Текст:
Мало кто из поэтов так легко, в нескольких словах, возвращал переживание природы себе, просто опираясь на бытовую и телевизионную речь, вдруг оказывающуюся на полях, на краю языка или даже воображаемого иностранного языка, итальянского. Маргинализация телевидения внимательным поэтическим строем и требовала принять картинку природы как лирическую, и как раз здесь будет интересно провести параллели между Максом Батуриным и другими независимыми писателями и поэтами – вспомнив, как обращается с маргиналиями официальной речи «Школа для дураков» Саши Соколова или как Венедикт Ерофеев любил в жизни вести дневники погоды.
В поэзии Макса Батурина не только аффект настигается стиховой формой и берется в плен, но и любая психология настигается физиологией. Что в мире стиха продуманно, то в мире окружающем отвратительно, даже тошнотворно:
О азиатская грация степи
зуд вертикальных домов в перепонках
голые головы голуби дети
оцепененье от радости звонкой
варикозное расширение ванн
слоуфокс проржавелого душа
грязные цепи весёлый диван
сделали меланхолической тушей (с. 135)

Задания:
a: Что, согласно тексту о поэзии Макса Батурина, любил в жизни делать Венедикт Ерофеев?
b: Повторите дословно отрывок из текста о поэзии Макса Батурина, начиная со слов «Мало кто из» и заканчивая словами «вести дневники погоды.».
Эти строки взяты из другого источника, не из текста.

Записи из коллекции:
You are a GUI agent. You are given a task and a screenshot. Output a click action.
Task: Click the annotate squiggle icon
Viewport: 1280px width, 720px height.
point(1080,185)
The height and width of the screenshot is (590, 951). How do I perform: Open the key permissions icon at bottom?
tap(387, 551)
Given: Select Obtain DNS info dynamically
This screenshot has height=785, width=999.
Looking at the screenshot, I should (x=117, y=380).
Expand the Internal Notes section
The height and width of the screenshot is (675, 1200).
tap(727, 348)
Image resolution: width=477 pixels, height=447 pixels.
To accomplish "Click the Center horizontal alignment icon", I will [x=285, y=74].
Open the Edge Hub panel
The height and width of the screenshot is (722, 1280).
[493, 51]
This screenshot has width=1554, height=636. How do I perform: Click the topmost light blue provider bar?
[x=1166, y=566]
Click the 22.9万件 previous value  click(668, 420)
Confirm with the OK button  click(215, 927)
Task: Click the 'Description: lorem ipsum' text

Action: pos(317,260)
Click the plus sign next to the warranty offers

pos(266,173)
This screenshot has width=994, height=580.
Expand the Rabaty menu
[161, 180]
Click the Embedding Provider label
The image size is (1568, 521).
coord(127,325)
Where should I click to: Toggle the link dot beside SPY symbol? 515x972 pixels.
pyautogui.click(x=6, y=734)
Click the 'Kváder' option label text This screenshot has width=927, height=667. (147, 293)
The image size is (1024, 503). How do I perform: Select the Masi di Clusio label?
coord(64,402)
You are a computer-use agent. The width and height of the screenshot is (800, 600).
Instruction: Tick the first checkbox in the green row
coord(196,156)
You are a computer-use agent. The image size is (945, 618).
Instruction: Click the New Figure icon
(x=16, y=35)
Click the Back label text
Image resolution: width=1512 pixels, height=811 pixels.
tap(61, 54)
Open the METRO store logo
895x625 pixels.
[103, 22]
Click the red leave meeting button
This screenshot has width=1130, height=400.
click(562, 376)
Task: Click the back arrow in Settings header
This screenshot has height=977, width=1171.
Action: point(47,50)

Ответы к заданиям:
a: Вести дневники погоды.

b:
Мало кто из поэтов так легко, в нескольких словах, возвращал переживание природы себе, просто опираясь на бытовую и телевизионную речь, вдруг оказывающуюся на полях, на краю языка или даже воображаемого иностранного языка, итальянского. Маргинализация телевидения внимательным поэтическим строем и требовала принять картинку природы как лирическую, и как раз здесь будет интересно провести параллели между Максом Батуриным и другими независимыми писателями и поэтами – вспомнив, как обращается с маргиналиями официальной речи «Школа для дураков» Саши Соколова или как Венедикт Ерофеев любил в жизни вести дневники погоды.